Actions à mener:
[A] D'après le texte cité, quelle est la durée du morceau The Passing Light Of Day ?
[B] Renvoyez sans modification le passage du texte cité qui commence aux mots « Ouf, la dernière » et s'arrête après « tout en douceur. ».

Ouf, la dernière compo nous permet de souffler un peu. The Passing Light Of Day est le morceau de plus d’un quart d’heure déjà mentionné. C’est, dans un premier temps, une ode d’un homme à sa femme et meilleure amie. Daniel est juste accompagné d’une guitare, et il est vraiment émouvant, il se livre. Sur le refrain, sa voix est doublée par une voix plus aiguë, celle de Ragnar certainement. Vers le milieu du morceau, on a droit à un petit solo de guitare acoustique à la slide avant que la batterie ne démarre et le morceau s’énerve. Les guitares s’électrifient, se saturent, Daniel s’emporte un peu. Finalement il se calme avec le morceau qui termine l'album tout en douceur.

Données enregistrées:

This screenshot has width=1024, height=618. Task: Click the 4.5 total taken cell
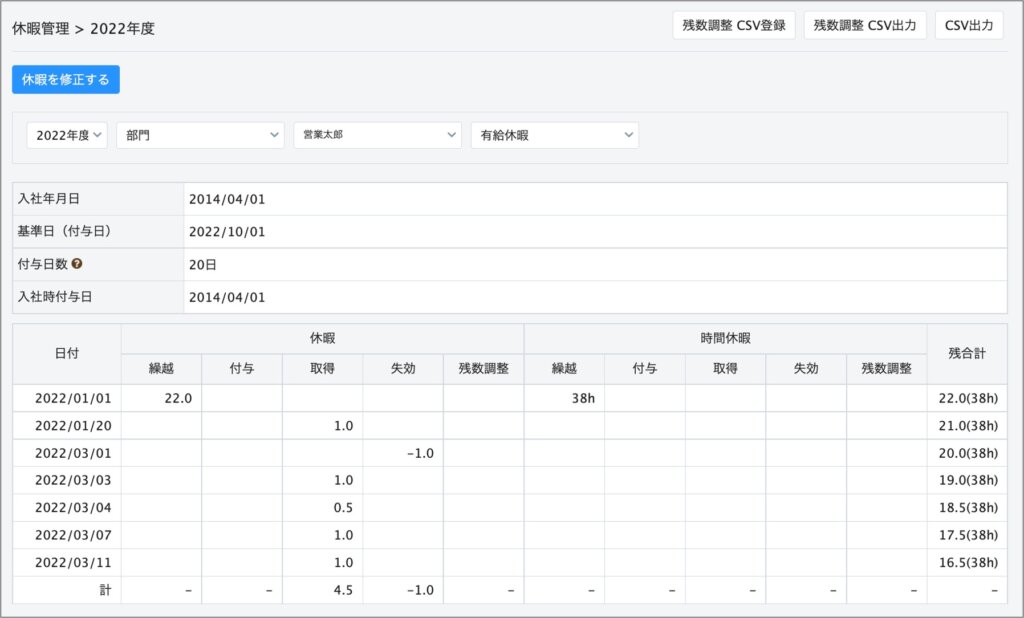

Réponses attendues:
[A] Plus d'un quart d'heure.

[B]
Ouf, la dernière compo nous permet de souffler un peu. The Passing Light Of Day est le morceau de plus d’un quart d’heure déjà mentionné. C’est, dans un premier temps, une ode d’un homme à sa femme et meilleure amie. Daniel est juste accompagné d’une guitare, et il est vraiment émouvant, il se livre. Sur le refrain, sa voix est doublée par une voix plus aiguë, celle de Ragnar certainement. Vers le milieu du morceau, on a droit à un petit solo de guitare acoustique à la slide avant que la batterie ne démarre et le morceau s’énerve. Les guitares s’électrifient, se saturent, Daniel s’emporte un peu. Finalement il se calme avec le morceau qui termine l'album tout en douceur.